Winnipeg businessman Sandy Riley works with numbers and people, and numbers, and more numbers, all day long.
So when he gets home at night he doesn’t want to see more numbers. He wants text. And for him, that’s historical text.
"My real interest at night is reading history," Riley said at the opening of University of Winnipeg’s new history centre named in his honour, the H. Sandford Riley Centre for Canadian History.
"I want to encourage people to write and teach and talk about history. We don’t do enough to explain our history," Riley said.
That includes building up the University of Winnipeg history department’s reputation once again. It was once home to history giants like W. L. Morton and Jack Pickersgill, he said.
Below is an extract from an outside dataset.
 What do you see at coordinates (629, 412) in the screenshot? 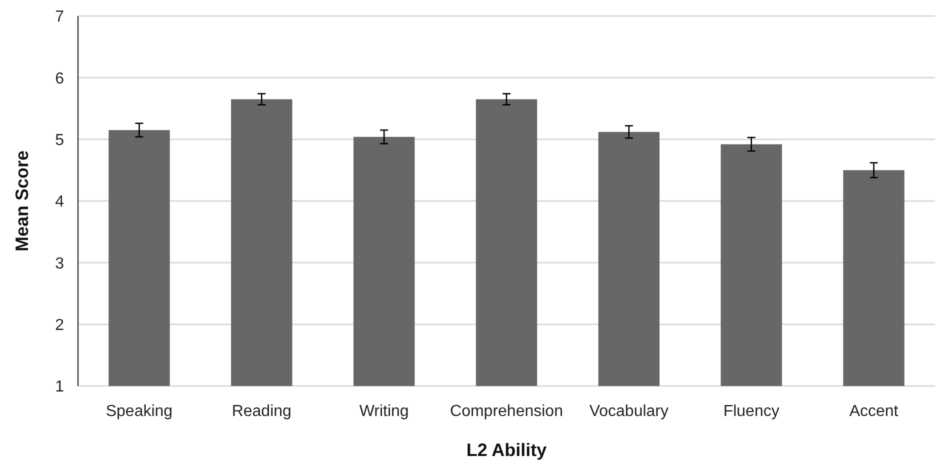
I see `x-tick-label: Vocabulary` at bounding box center [629, 412].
The new centre will also bring under one roof a variety of important history organizations including Canada’s National History Society, which publishes history magazine Beaver; the new Oral History Centre; the Centre for Rupert’s Land Studies; the Plett foundation; and German Canadian Studies and Mennonite Studies. The university also has the Hudson’s Bay Co. archives nearby.
Also, thanks to a generous contribution by Riley, the university will have a fellowship to lure historians and famous speakers to the university.
"I had this idea, as chancellor, that University of Winnipeg should really be a serious centre of Canadian history," he said. Riley was the university’s chancellor the past nine years before handing off the voluntary post to Bob Silver last weekend.
So what history books have been on Riley’s night table recently?
"There’s a great book on George Simpson, the governor of the combined Hudson Bay Company and North West Company," he said in an interview. The book is called Emperor of the North, by James Raffan. "Simpson used to travel Western Canada by canoe, visiting trading posts with a bag piper and courier du bois, from spring until late November."
He also gushed about a little known self-published book he found in a Kenora bookstore titled, In the Trenches. It’s the memoirs of Canadian Frank S. Iriam’s experiences as scout, observer and sniper during the First World War. The books is edited and published by Frank’s son Glenn Iriam.
He also praised newly published The Writings of David Thompson, the fur trader, writer and cartographer (1770-1857) who traversed over 90,000 kilometres of mostly Western Canada by canoe, sled and foot.